Collusion is the presentation by a student of an assignment as his or her own which is in fact the result in whole or part of unauthorised collaboration with another person or persons.1. (20 marks) You are the pricing actuary in a large life insurance company in Australia. Your manager asked you to conduct a mortality investigation for the period from 1 January 2017 to 31 December 2017 based on the data collected by the claim management department for a portfolio of term insurance policies (ACTL30002 2025 Assgt1 data.xlsx).
In this data file, for each life insurance policy you can find its policy number, birthday of the life insured, sum insured, date of entry, date of withdrawal, and the date of claim if there is any.
(a) Making use of the policy and claims data provided:
i. Determine the central ETR values for age x last birthday, where x covers all ages that have positive exposure values;
ii. Determine the initial ETR values for age x last birthday, where x covers all ages that have positive exposure values;
iii. Construct a life table that covers EXACT ages 44-54. The table should contain a column of age x and a column of qx.

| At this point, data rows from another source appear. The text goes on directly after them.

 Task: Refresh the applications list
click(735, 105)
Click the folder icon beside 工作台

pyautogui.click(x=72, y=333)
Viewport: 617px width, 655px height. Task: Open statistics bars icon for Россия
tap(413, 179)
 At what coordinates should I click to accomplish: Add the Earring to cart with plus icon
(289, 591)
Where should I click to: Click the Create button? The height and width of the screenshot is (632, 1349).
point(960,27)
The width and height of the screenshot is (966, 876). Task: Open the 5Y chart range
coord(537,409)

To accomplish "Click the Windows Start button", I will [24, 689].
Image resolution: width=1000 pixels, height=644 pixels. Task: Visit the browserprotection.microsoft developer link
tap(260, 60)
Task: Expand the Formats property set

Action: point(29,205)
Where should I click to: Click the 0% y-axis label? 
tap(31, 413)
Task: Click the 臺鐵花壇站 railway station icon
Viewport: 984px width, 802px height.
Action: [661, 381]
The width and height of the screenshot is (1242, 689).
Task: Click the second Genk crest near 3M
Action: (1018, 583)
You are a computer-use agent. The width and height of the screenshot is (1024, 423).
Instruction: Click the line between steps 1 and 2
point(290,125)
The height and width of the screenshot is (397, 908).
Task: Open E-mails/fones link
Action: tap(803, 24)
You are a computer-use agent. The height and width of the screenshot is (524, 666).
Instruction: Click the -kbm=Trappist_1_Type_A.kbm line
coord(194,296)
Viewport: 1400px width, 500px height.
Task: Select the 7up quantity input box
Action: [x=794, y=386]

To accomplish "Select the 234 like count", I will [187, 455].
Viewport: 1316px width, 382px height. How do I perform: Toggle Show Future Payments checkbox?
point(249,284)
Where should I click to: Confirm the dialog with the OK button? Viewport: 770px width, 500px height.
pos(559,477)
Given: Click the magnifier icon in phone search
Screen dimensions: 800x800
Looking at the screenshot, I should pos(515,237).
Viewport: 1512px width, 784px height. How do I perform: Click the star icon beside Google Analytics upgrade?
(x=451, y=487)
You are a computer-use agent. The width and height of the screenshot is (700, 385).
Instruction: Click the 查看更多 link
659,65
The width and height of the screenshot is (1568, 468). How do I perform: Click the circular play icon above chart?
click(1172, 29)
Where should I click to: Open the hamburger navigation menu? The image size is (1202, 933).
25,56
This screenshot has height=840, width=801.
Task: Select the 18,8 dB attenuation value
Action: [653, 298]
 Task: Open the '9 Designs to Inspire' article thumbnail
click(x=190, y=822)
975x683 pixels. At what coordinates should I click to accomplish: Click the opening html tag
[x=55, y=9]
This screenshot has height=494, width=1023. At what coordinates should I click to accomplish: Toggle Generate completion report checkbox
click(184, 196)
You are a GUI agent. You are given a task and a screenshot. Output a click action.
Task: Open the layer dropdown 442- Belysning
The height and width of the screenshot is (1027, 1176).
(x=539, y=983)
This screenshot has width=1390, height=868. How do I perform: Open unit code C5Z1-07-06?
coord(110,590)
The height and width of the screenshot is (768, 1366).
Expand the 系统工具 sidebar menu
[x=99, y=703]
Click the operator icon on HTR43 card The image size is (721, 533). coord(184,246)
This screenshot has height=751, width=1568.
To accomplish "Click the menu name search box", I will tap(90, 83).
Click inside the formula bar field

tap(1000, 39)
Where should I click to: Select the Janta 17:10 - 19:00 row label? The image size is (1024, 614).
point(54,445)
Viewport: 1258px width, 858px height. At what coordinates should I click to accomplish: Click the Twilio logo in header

To complete these tasks, you will need to use the exposed to risk method and make assumptions when needed.
(b) Using the mortality rates obtained in part (a) and the expected mortality table given in the data file, investigate whether the expected mortality table can be used to price the given insurance portfolio or not. Note that you will need to choose appropriate test methods and make assumptions whenever needed. Also think about whether any information given in the data file might concern you during the process of your testing.
Requirements:
• Submit a written document that contains the main results and necessary information regarding the main steps/methods that you have used to obtain the results.
• Submit an Excel spreadsheet that contain senough details for checking.
2. (10 marks) Consider a mortality investigation from 1/7/2008 to 1/7/2010. Let θ(x) be the total number of deaths aged x nearest birthday at the previous 1st of July and let P(x)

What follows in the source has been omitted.